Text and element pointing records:
## start

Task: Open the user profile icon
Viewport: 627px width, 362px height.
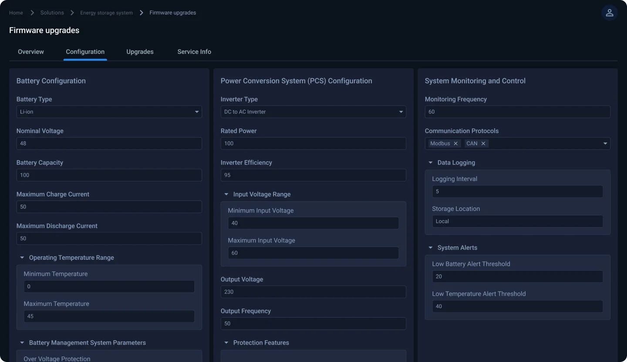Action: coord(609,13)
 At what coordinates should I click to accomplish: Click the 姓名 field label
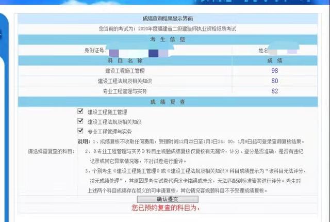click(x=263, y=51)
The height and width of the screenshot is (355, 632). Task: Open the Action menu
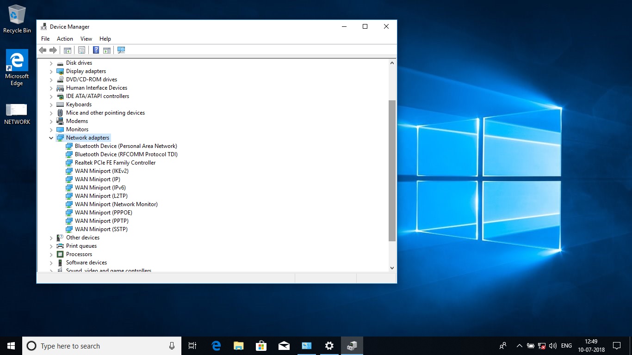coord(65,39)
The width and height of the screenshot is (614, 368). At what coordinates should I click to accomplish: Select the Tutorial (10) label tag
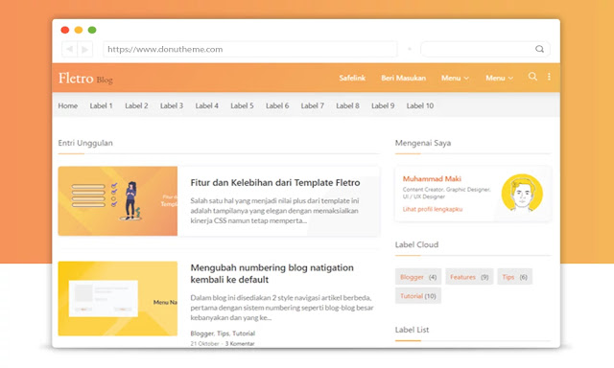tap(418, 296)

## end

■ **The task**
How many lines in the records contain the word "what"? Reply with the number only.

■ **Full answer**
2